I need to find out what tree it’s against, or figure out from the patch snippets what the author meant. It’s code in the swap out path (try_to_unmap_one()), which I don’t know much about – yet.

Oh, Kai is talking about the interesting stuff now:

– make some/path/file.o object file – make some/path/file.i preprocessed – make some/path/file.s assembler – make some/path/file.lst annotated asm (cool!)

– make SUBDIRS=drivers/isdn/hisax modules

Makefile changes from 2.4 – 2.6: say any given thing just once. “descend into subdir to build those files / descend into subdir to link those files into an object file / link the object file into the kernel image” can be said once with “descend into this subdir”.

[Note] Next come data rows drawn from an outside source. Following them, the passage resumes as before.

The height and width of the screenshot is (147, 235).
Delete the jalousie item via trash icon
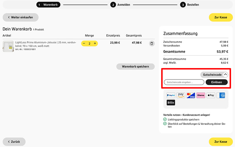coord(152,44)
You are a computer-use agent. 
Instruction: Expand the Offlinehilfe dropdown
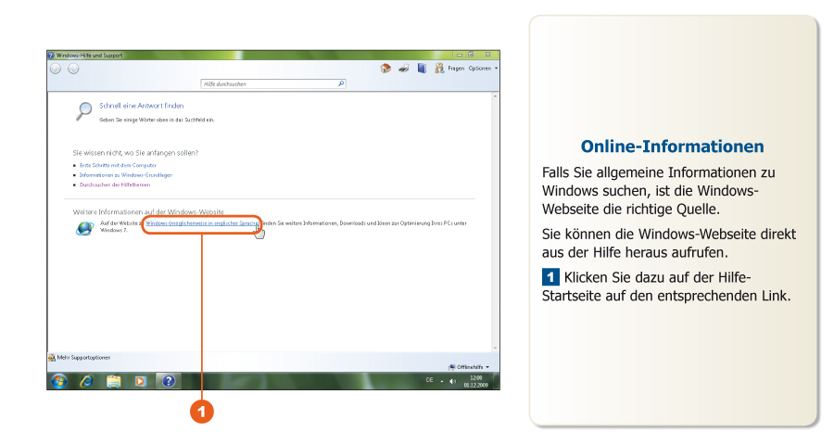pyautogui.click(x=471, y=367)
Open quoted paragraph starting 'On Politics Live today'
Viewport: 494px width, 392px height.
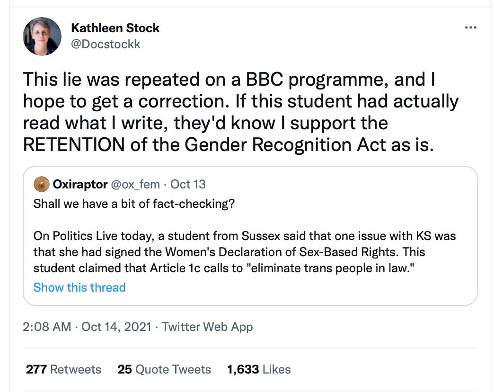click(245, 236)
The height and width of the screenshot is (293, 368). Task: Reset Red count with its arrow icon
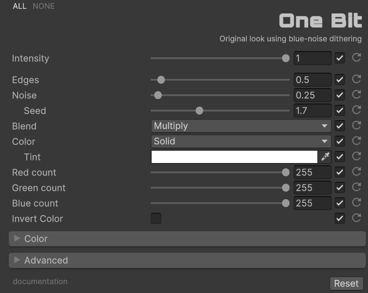tap(357, 172)
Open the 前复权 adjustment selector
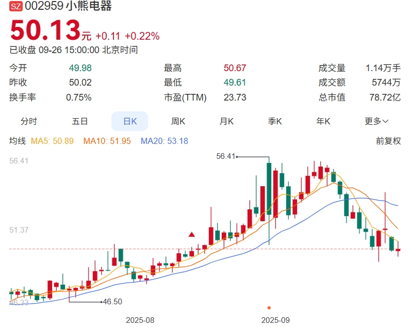The width and height of the screenshot is (410, 327). coord(388,141)
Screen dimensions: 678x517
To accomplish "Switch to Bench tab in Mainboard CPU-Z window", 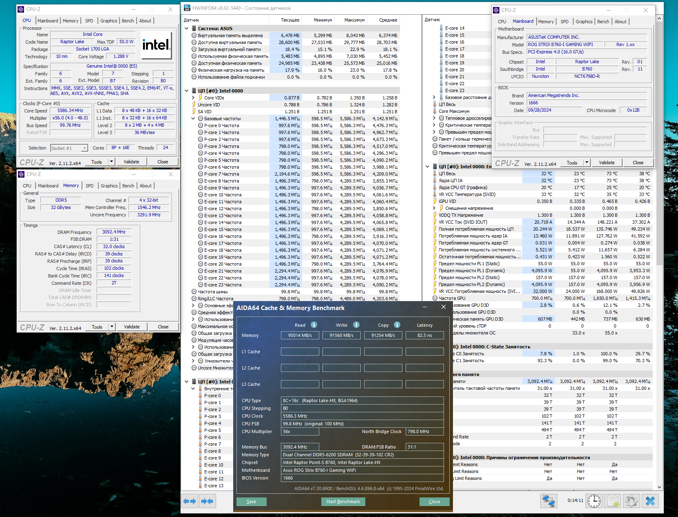I will coord(603,22).
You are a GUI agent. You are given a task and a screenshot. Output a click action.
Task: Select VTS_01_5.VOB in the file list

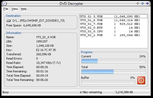(x=113, y=16)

After the talk, stepped out to email a reminder about August Penguin’s key signing party and see if Gilad put up the book crossing page – he did, great.

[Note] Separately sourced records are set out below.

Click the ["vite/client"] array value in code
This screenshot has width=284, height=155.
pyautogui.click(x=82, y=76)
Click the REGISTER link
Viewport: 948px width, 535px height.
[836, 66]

A couple of gpg people snagged me to do the identification ritual, including Olaf Kirch, of SuSE fame, who actually remembered me from our discussion re syscalltrack. I was too amazed to remember to ask him if SuSE might be interested in it. Damn!

Now sitting in the bugzilla BOF, where people are discussing the scary query page (a usability nightmare) and a mail interface to bugzilla. Neat.

Rik van Riel O(1) VM

Filed under: Uncategorized — Muli Ben-Yehuda @ 4:10 PM

Fri, 15:00

Rik van Riel, previously of connectiva, now working for redhat, talking about toward an O(1) VM.

Machines get faster, but many operations get slower

page_launder: cleaning up pages (writing them to disk) in order to evict them from memory.

Split the inactive list in order to avoid scanning the entire list: – inactive dirty – pages might be clean or dirty – inactive laundry – ? – inactive clean – clean, just get rid of it

page aging: which pages from the active list to remove? 2.4-rmap uses LFRU approximation.

page aging: sort the active list based on level of activity of pages. many lists of pages, pageout moves each list one level down (toward inactivity), page_referenced bit moves a page up one list.

reverse mapping fundamentals:

regular reverse mapping (per page) simple, no corner cases set it up on fork, tear it down on exec – overhead!

object based rmap: rmaps non-existing ptes as well (because it’s per vma) needs to be searched in pageout path only works for linearly mapped file backed objects nasty interactions with truncate, remap_file_pages

conclusions: bottlenecks keep moving access patterns keep changing computers, processes keep growing

VM needs to be adjusted: more intelligent writeout of dirty pages better replacement algorithms beter search algorithms more scalable locking

O(1) VM is probably impossible, due to the problem space

Research required for a VM design that fits modern machines and workloads [maybe something I could work on…!]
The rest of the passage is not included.